Morning Overview

SpaceX fired all 33 engines on its biggest booster before next week’s test flight

SpaceX has fired all 33 engines on its largest booster in a full-duration test, clearing a key hurdle ahead of the next flight of its Starship rocket. According to Space.com, the static fire simulated launch conditions without leaving the ground.

Firing 33 engines at once is a formidable engineering challenge, and getting them to ignite and burn in unison is central to whether Starship can fly at all. A successful full-duration static fire is one of the last major checkpoints before the rocket attempts its next launch.

A full-power ground test

In a static fire, the rocket is held down while its engines ignite, letting engineers verify performance under launch-like conditions. SpaceX completed a full-duration firing of all 33 engines on the Super Heavy booster, with the engines burning for roughly half a minute to simulate the stresses of an actual liftoff.

Holding the booster in place while running its engines at full power lets engineers confirm that the propulsion, plumbing and control systems all work together before committing to flight. A firing lasting the better part of a minute exposes the hardware to sustained launch-like forces, providing far more reassurance than a brief ignition would.
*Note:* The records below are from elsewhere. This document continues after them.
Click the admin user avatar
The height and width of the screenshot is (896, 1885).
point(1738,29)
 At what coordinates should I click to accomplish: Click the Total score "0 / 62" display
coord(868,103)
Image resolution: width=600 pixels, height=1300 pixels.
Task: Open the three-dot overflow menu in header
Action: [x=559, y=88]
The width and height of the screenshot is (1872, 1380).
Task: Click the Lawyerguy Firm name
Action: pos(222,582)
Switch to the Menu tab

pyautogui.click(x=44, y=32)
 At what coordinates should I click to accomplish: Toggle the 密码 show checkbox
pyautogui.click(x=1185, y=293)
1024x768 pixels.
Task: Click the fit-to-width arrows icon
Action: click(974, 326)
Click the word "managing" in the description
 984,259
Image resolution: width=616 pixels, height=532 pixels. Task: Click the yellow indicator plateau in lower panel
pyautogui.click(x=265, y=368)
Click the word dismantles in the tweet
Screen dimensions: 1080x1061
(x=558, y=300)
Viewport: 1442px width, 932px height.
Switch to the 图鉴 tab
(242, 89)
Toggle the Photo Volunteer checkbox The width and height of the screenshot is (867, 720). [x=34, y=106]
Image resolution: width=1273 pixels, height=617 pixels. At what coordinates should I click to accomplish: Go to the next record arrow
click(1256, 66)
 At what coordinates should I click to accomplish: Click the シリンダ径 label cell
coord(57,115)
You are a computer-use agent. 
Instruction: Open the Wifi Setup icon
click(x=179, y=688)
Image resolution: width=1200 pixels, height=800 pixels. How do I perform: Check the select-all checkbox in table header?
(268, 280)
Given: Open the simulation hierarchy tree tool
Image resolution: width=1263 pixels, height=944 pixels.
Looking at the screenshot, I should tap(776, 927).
Building toward the next flight

The test is part of the final preparations for Starship’s next flight, which will use the upgraded version of the vehicle. Static fires are a standard checkpoint in SpaceX’s rapid, test-heavy development approach, designed to catch problems on the pad rather than in the air. FAA documents pointed to a launch opportunity in the days following the test.

SpaceX’s development philosophy leans on frequent testing and iteration, accepting failures on the ground and in early flights as the price of rapid progress. Static fires embody that approach by surfacing issues while the rocket is still safely tethered. With the firing complete and regulatory paperwork pointing to a near-term window, the next flight test moved closer.

Why Starship matters

Starship is the most powerful rocket ever built, and SpaceX envisions it as a fully reusable vehicle for carrying large payloads and, eventually, people beyond Earth orbit. NASA is counting on a version of it for crewed lunar landings. Each successful ground test and flight adds to the data needed to mature a system that is central both to SpaceX’s ambitions and to broader plans for returning humans to the Moon.

Because NASA has selected a version of Starship to land astronauts on the Moon, the rocket’s progress is tied not only to SpaceX’s long-term goals but to national spaceflight plans. Fully reusable heavy-lift capability could dramatically lower the cost of moving cargo and crew into space. Every milestone, from a static fire to a full flight, advances a vehicle on which a great deal is riding.

This article was researched with the help of AI, with human editors creating the final content.